Deux plaquettes, deux chemins diffusant la même exacte clarté, la même voix roulant les lettres pour dire les mystères d’une âme qui s’élance vers l’autre (« au noir de toi / soleil de l’autre / qui donne lettre ») et d’un monde que l’on cherche à habiter dans son entièreté, dans ses contradictions, ses possibles et ses impossibles (« au pied des parois / le don du verbe à l’azur / descelle les distances / unit le perdu au perdu »).

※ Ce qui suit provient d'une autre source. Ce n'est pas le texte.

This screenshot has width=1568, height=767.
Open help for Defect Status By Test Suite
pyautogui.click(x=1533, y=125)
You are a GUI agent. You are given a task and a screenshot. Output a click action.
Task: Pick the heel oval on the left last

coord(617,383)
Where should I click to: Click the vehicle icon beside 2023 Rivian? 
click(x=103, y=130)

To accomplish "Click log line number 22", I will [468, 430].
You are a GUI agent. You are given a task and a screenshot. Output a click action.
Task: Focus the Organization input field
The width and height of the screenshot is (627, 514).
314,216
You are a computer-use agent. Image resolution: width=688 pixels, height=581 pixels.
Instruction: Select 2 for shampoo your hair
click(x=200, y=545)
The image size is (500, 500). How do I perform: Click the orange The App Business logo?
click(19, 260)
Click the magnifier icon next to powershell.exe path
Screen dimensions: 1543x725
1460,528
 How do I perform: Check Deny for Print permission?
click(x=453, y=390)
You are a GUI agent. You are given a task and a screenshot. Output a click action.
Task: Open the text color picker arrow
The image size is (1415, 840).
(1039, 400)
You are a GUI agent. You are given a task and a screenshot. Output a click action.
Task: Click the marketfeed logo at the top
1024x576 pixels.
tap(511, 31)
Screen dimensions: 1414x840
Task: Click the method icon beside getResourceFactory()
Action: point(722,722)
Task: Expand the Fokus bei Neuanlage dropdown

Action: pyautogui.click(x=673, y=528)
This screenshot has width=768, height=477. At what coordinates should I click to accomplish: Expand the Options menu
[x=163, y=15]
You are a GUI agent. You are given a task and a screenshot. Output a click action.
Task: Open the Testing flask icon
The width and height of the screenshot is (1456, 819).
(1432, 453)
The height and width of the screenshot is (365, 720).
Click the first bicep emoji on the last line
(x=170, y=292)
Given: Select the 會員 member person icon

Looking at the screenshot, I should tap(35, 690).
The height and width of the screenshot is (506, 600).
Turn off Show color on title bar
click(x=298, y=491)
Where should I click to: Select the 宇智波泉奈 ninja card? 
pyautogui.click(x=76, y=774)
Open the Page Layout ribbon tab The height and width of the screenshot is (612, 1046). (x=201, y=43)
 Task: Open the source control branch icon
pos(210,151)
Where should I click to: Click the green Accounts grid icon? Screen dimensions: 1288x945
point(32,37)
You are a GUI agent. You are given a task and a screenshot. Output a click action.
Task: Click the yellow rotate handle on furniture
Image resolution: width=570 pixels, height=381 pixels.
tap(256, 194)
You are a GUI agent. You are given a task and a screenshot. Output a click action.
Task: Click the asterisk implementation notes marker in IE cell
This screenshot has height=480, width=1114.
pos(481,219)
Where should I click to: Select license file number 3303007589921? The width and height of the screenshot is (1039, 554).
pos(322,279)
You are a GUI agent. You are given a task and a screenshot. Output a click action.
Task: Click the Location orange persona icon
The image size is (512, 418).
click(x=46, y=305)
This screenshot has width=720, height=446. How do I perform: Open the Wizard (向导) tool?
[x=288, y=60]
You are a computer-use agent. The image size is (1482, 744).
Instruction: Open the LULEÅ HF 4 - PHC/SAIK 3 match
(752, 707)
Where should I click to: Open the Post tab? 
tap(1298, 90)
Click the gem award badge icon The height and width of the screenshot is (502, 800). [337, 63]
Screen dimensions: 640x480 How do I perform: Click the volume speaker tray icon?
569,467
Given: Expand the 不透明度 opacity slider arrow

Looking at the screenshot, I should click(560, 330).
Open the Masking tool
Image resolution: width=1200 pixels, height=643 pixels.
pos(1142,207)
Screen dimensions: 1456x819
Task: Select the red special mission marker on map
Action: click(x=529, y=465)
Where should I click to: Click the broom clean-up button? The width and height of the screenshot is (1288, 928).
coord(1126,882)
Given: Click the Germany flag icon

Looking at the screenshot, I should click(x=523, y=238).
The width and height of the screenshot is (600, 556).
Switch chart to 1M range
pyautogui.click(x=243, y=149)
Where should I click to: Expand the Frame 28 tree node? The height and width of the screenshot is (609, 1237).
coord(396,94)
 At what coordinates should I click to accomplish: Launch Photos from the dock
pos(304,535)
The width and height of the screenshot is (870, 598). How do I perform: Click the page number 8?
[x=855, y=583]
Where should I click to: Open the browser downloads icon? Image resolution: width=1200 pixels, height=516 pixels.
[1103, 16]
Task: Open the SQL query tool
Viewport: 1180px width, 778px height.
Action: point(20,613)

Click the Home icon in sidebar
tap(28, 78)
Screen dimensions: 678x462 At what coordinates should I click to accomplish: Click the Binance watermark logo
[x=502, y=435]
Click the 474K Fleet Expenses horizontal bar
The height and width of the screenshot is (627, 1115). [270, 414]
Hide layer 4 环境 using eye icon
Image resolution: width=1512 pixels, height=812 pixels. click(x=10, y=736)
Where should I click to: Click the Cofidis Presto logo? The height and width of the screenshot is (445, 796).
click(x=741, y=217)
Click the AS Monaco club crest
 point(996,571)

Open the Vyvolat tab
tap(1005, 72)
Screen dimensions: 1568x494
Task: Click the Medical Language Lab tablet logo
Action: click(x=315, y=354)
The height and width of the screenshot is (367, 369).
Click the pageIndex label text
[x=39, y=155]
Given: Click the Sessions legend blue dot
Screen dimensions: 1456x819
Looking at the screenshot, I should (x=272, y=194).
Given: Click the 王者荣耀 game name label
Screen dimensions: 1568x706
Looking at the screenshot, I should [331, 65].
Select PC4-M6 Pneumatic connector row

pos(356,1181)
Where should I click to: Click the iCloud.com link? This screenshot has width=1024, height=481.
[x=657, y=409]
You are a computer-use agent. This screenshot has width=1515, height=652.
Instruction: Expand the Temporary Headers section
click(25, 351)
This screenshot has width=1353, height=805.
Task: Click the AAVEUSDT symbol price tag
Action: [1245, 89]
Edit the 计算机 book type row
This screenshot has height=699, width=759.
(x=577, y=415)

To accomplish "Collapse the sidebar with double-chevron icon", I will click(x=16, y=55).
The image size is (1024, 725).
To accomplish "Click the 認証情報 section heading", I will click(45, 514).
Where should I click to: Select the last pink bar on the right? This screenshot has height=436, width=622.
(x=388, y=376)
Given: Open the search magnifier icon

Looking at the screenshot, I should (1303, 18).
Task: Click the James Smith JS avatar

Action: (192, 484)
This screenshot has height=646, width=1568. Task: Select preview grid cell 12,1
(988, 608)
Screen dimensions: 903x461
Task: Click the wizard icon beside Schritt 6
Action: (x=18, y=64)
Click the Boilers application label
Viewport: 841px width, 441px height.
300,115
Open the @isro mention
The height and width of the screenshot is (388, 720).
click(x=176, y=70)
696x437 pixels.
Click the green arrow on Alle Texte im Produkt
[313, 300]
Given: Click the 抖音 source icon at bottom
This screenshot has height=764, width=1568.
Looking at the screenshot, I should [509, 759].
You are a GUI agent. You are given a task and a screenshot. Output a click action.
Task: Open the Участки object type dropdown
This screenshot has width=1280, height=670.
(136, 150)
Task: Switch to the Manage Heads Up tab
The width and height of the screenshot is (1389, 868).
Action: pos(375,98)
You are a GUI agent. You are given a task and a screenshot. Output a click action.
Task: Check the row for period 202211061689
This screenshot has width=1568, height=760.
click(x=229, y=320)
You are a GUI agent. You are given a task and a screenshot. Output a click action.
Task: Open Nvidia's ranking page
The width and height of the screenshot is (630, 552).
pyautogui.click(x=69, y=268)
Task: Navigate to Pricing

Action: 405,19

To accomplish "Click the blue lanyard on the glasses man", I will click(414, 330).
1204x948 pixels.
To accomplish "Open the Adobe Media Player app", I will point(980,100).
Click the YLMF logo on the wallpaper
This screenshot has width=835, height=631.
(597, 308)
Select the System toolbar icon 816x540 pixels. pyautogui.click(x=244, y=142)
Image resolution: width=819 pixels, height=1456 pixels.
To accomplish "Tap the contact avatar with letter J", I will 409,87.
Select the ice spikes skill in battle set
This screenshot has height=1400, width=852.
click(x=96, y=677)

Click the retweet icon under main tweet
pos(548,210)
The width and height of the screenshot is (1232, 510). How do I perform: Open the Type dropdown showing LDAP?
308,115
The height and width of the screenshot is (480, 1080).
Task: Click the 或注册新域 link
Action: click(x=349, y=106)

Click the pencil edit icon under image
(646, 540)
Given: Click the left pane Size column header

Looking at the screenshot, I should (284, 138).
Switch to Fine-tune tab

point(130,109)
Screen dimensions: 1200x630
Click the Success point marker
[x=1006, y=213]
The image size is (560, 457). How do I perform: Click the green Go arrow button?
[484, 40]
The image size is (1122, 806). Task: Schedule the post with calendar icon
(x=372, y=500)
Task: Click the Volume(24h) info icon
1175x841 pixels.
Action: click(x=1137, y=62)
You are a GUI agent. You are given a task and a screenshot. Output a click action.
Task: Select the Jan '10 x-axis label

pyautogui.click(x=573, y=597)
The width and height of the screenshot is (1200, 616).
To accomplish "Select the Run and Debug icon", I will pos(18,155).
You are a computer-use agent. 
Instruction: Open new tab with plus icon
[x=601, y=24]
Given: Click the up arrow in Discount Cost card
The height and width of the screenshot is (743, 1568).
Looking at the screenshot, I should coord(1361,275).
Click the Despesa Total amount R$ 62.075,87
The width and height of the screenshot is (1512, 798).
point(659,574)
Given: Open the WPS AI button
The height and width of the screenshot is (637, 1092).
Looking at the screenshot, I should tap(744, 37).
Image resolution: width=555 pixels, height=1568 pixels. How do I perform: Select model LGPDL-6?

Lire Sylvie Fabre G., c’est aller à la rencontre d’un visage-paysage cherchant à dire l’entre-deux des âmes et des pays qu’elles habitent. C’est se servir des mots comme de persiennes pour deviner, en clair-obscur, dans son appel vers l’autre, le « je » (« un pré en pente/ extraordinairement menacé »), ses limites, ses partages, sa quête d’unité, son questionnement qui, fouissant dans les mots, trouve dans le mystère son écho (« questions à l’intérieur de toi / tels défilés ou sanctuaires / vides. »).



Bercé par cette voix auscultant, douce insistante, les jardins verbaux qu’elle cultive, le lecteur traverse sa propre langue comme un paysage rêvé, où le versant enneigé d’une montagne est une « parole maladroite », le buisson une parole ébouriffée, les mots des murs fleuris, l’indicible une chute de pétales et de plumes ; où résonne « enchevêtré, embué / le nom » et où « la parole glisse dans le tracé d’une allée / au profond de la charmille / où s’extasient les oiseaux ».



Que ce poème-jardin semble parfois réel importe peu, tant le lecteur, captif de ce chant aux inflexions riches de flagrances, crie en écho son allégeance au vivant, dans toute sa sensualité vibrante, éclatante (« comment dire la poussée intérieure / du paysage, l’onde des mots dans sa lumière ? »). Faisant rouler en bouche les mots du poème comme source fraîche, il répond au dialogue qu’engage Sylvie Fabre G. (« mes yeux désirent / ta langue incarne » ; « tu réinventes un langage à la patience / de ce qui pointe en toi / de ce qui se ferme en moi » ), simplement heureux que la beauté ne prenne « pas congé, ni la question / qui greffe neige, vent et verdoiement ».



Deux pré # carré aux pétales turquoise, l’un sur fond de terre, l’autre de gris-bleu fumé, pour couvrir « de formes en phrases » les âmes-paysages que l’on porte en soi, pour entourer d’un « chant pur », l’esprit des lieux-langue qui nous habitent.



Deux pré # carré pour s’ouvrir à la belle voix de Sylvie Fabre G… en attendant le troisième, à paraître en juin 2013.